From the line containing "Where should I click to: Click" through the end of the records, swap "link" for "button" and write those lines out again with nothing else changed. Omit the pictures from your answer.

> **Collected data**:

## Begin

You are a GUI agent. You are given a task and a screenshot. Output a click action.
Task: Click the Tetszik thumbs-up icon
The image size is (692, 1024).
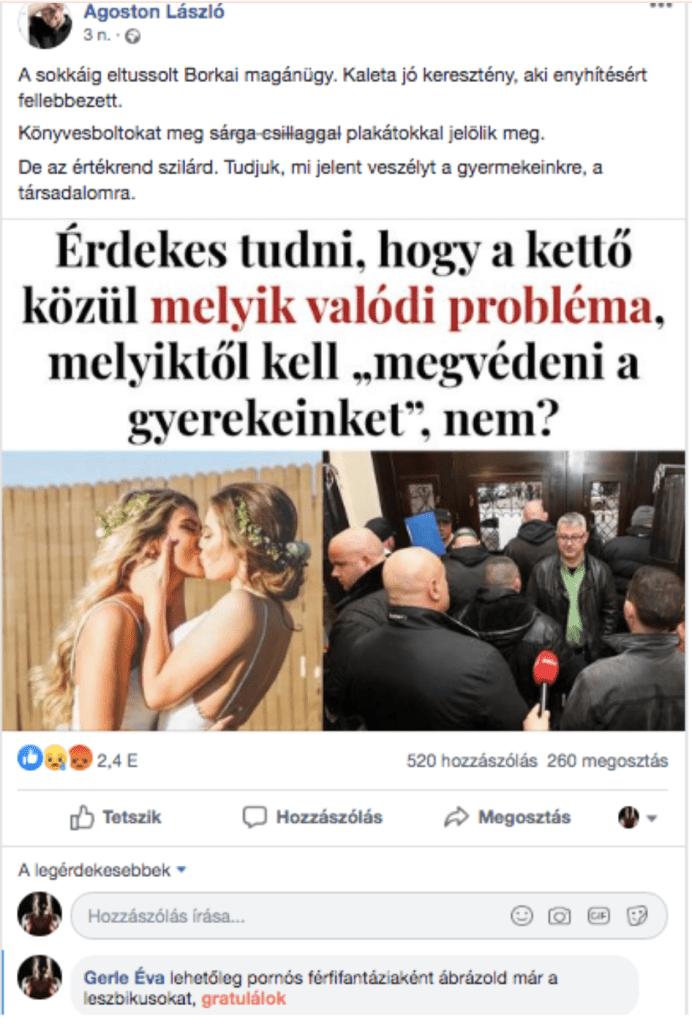coord(82,817)
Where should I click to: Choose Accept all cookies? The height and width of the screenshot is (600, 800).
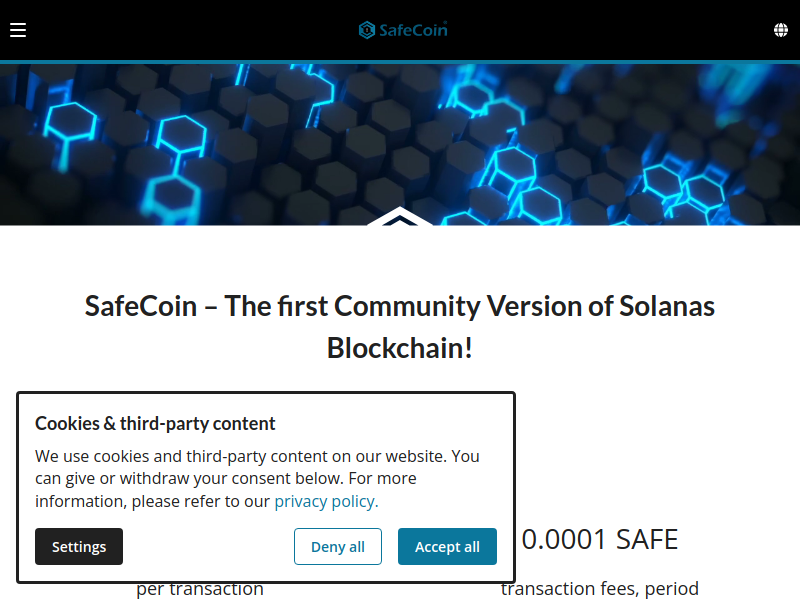pyautogui.click(x=447, y=546)
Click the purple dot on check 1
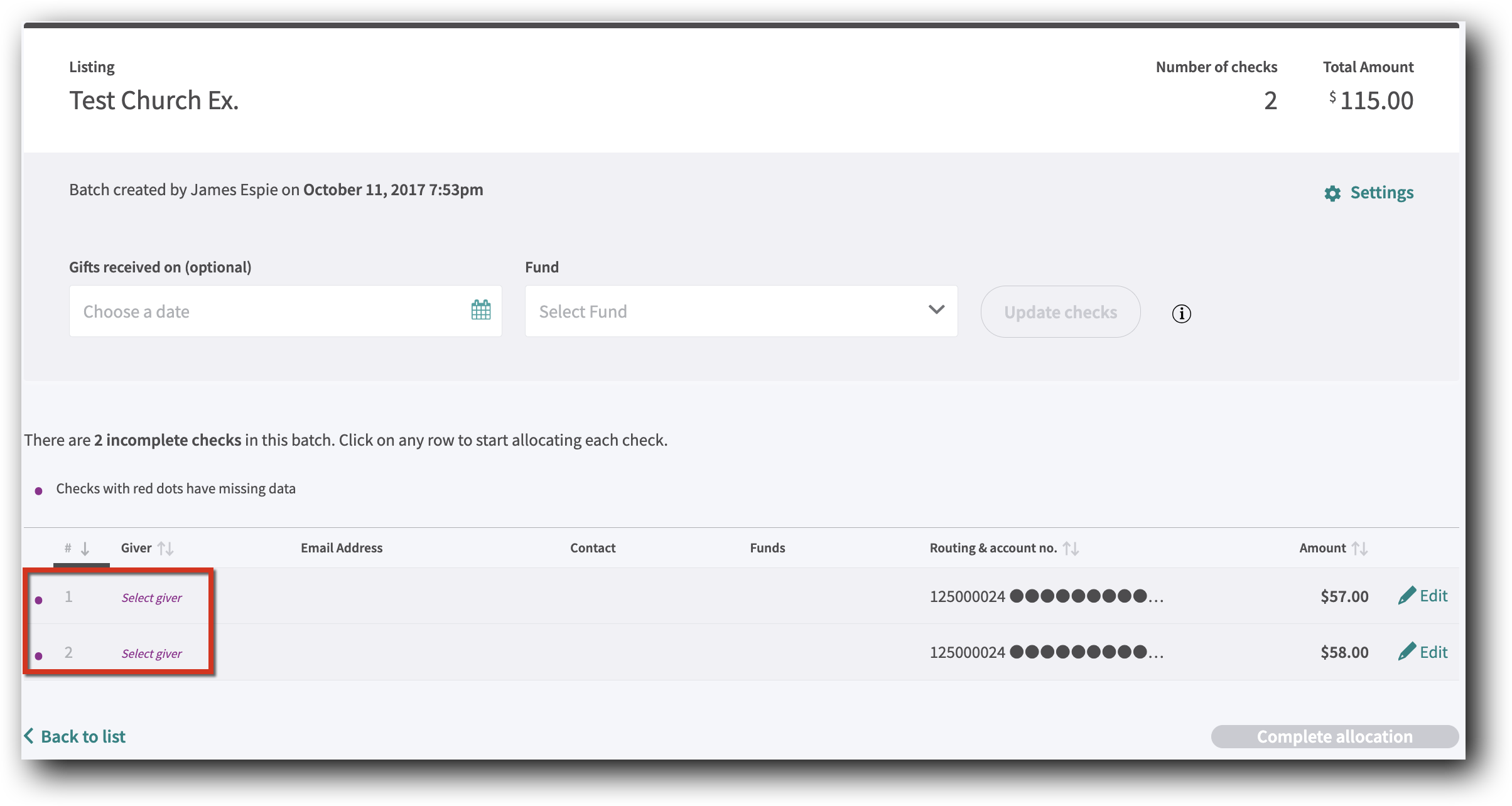Viewport: 1512px width, 806px height. (x=40, y=599)
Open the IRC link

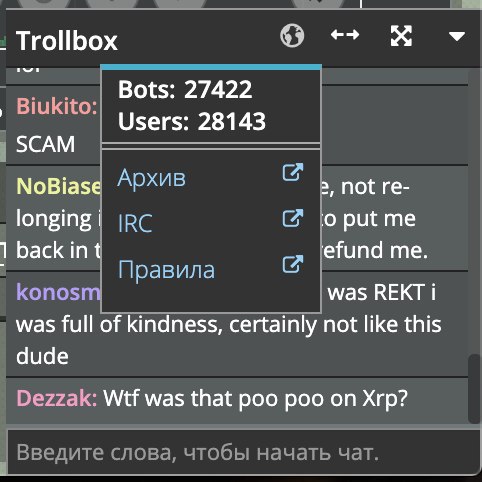pyautogui.click(x=135, y=223)
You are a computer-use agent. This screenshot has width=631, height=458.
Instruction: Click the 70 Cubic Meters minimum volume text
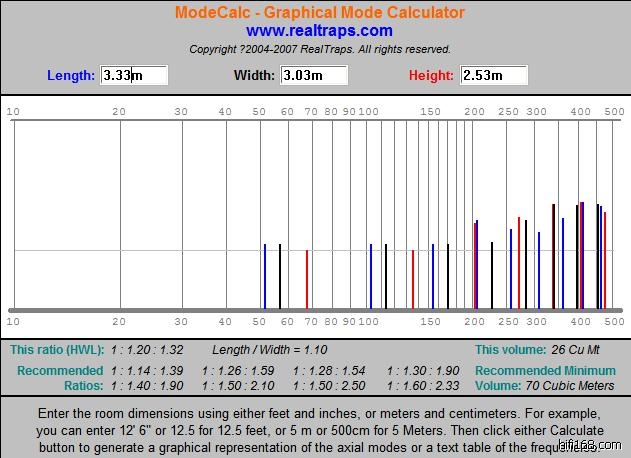click(573, 385)
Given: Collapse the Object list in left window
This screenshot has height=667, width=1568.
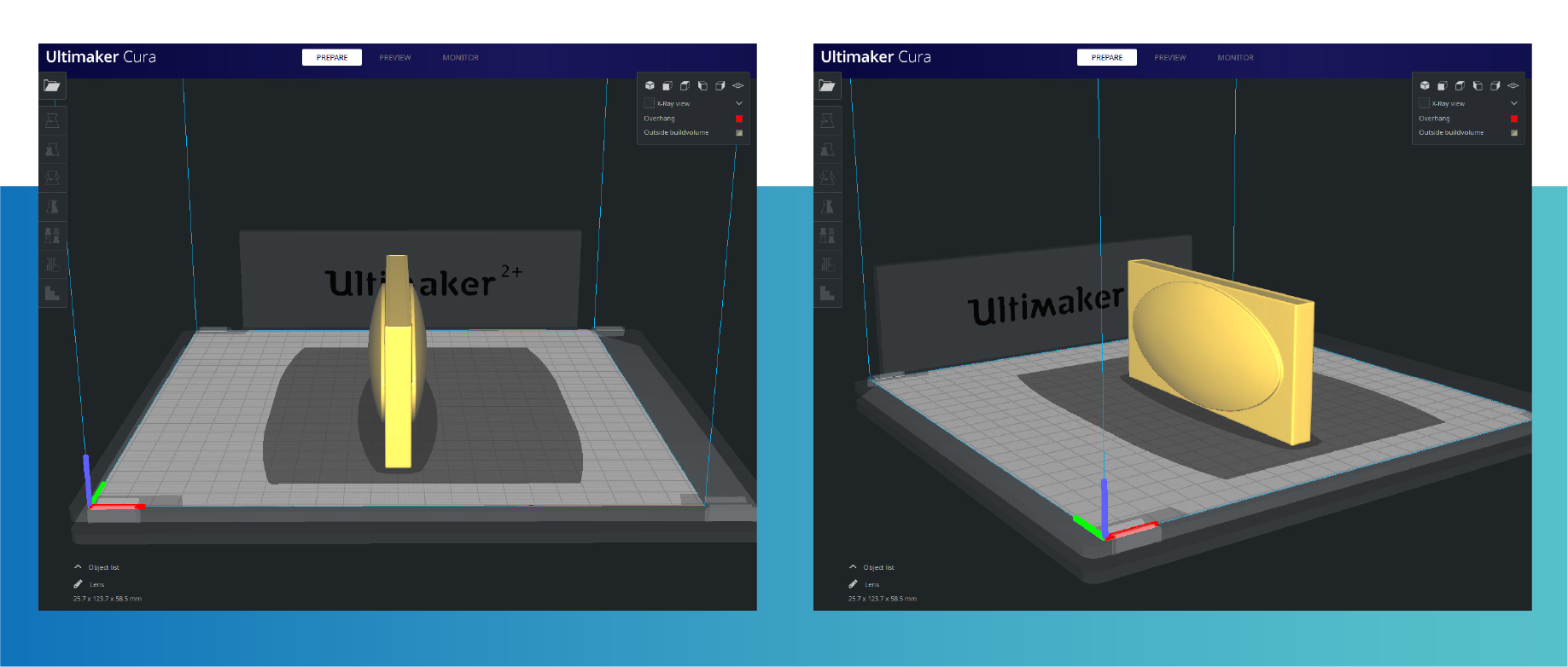Looking at the screenshot, I should (78, 567).
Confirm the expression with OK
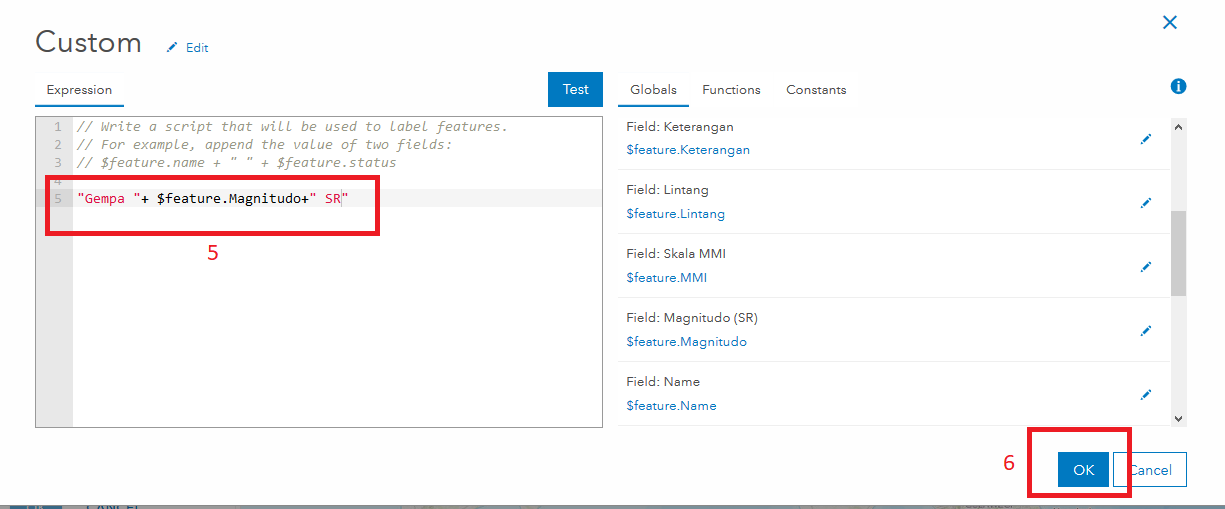Image resolution: width=1225 pixels, height=509 pixels. point(1084,470)
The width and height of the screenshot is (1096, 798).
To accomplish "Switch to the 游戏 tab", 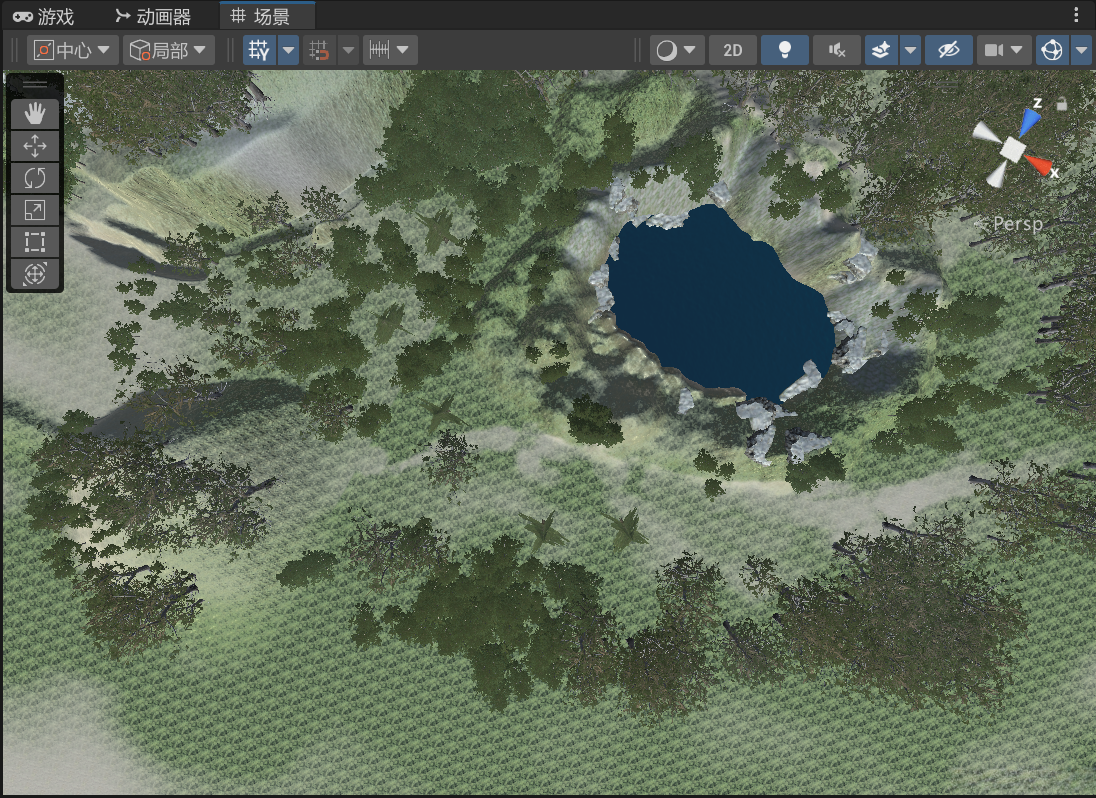I will pyautogui.click(x=44, y=16).
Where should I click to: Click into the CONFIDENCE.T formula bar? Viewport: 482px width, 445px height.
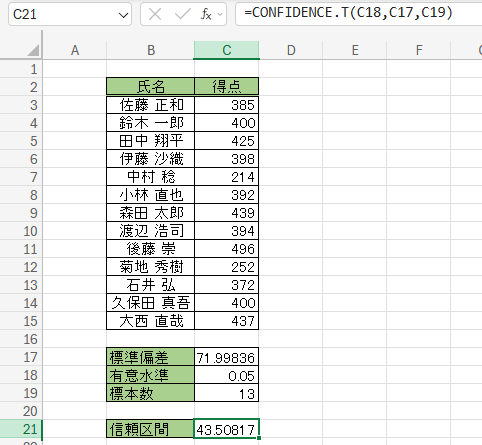[359, 13]
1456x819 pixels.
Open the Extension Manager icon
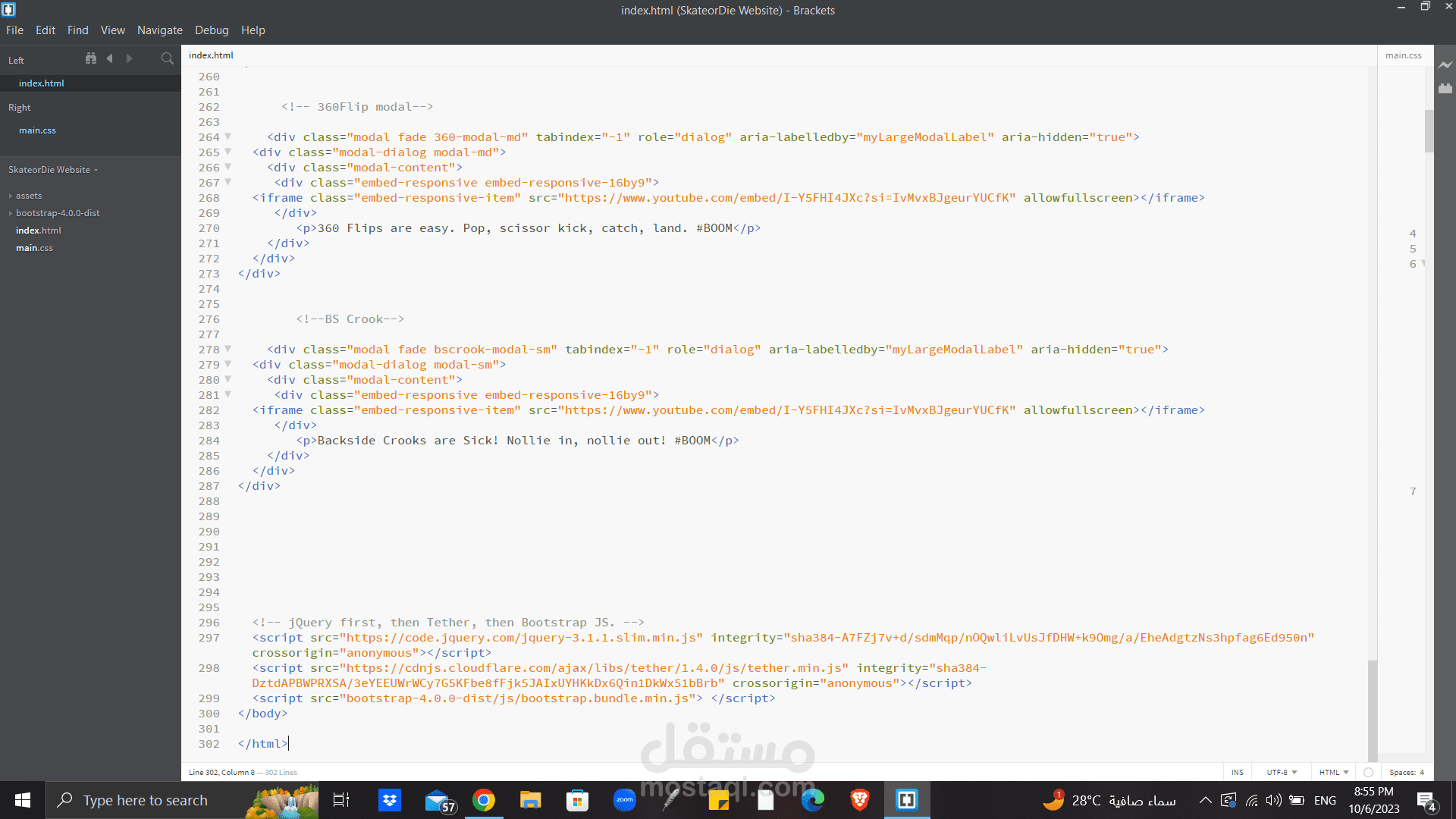(x=1445, y=89)
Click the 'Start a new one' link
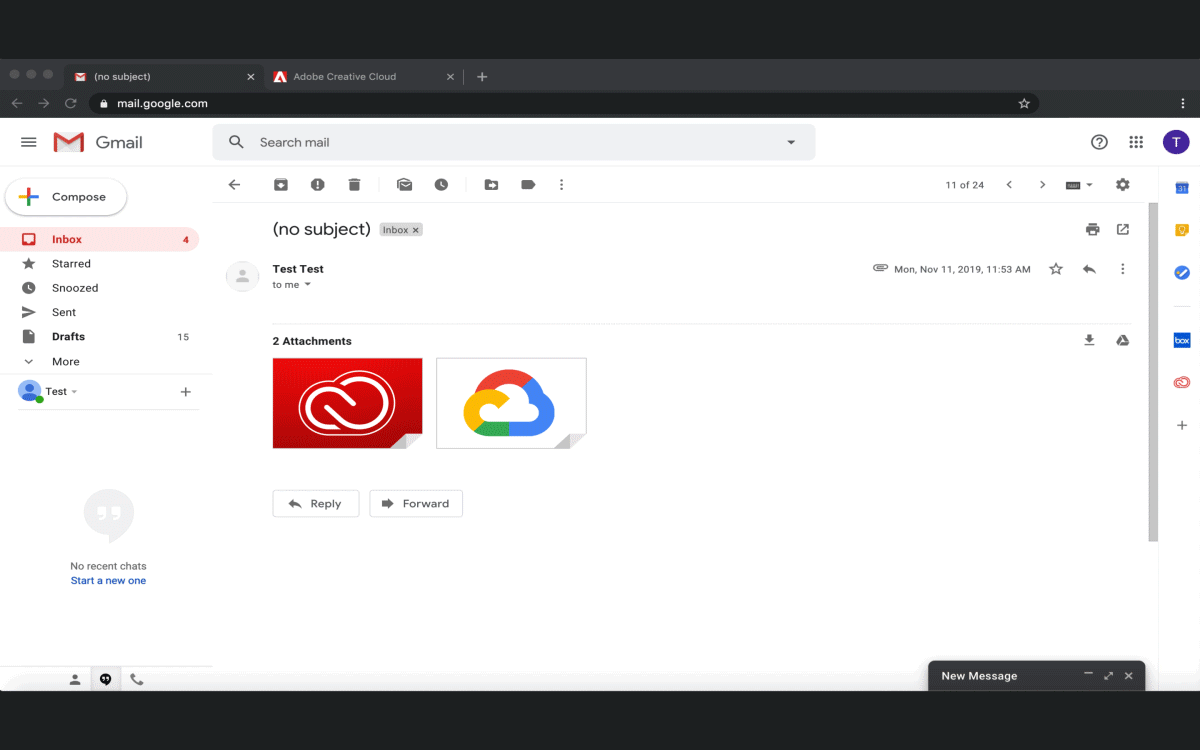 pos(108,580)
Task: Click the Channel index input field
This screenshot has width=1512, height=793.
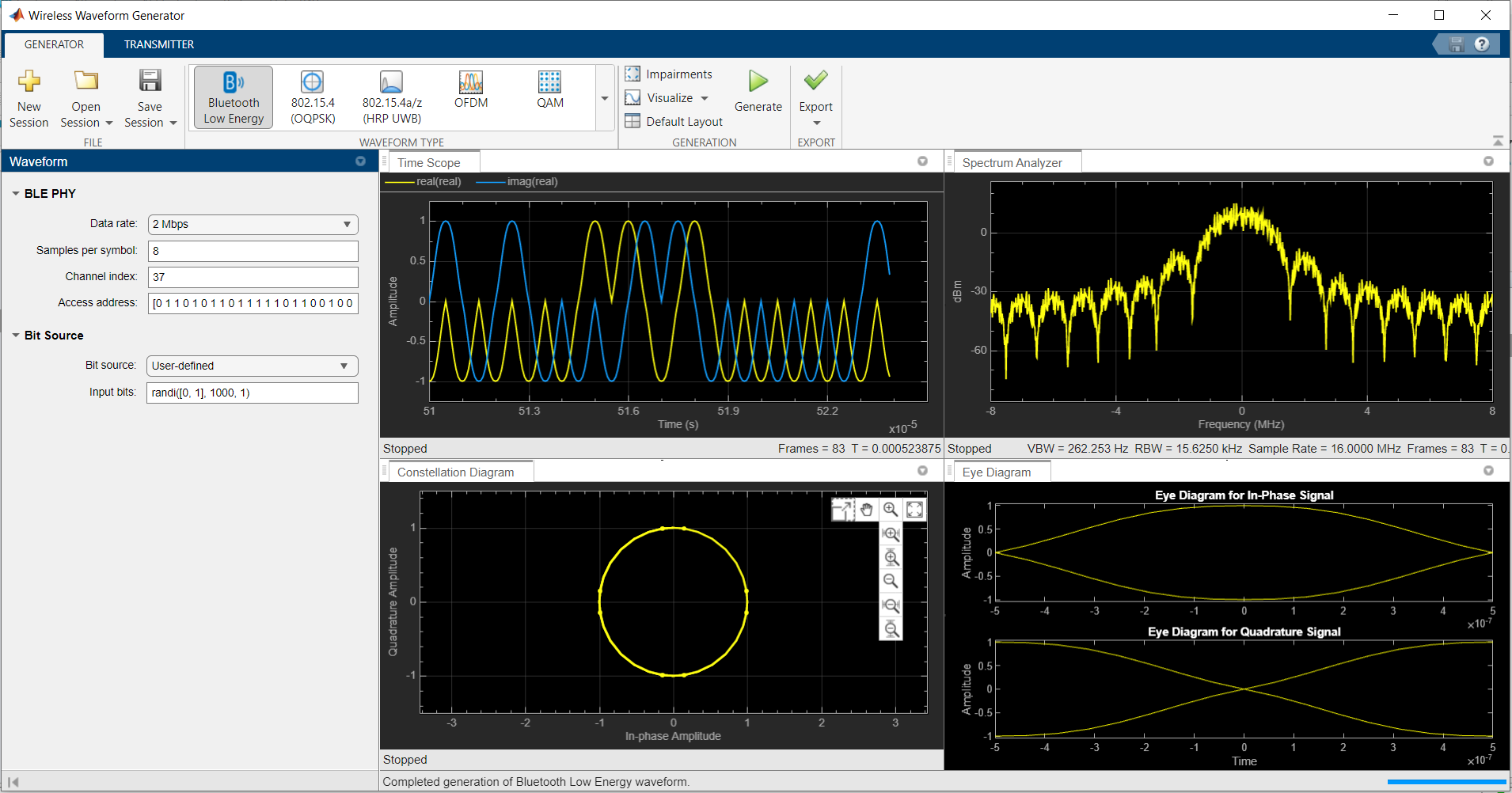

## End

> **Exercise answer**:
Where should I click to: Click into the CONFIDENCE.T formula bar? Viewport: 482px width, 445px height.
[359, 13]
1456x819 pixels.
Open the Extension Manager icon
(x=1445, y=89)
Click the 'Start a new one' button
 pos(108,580)
Task: Click the Channel index input field
This screenshot has width=1512, height=793.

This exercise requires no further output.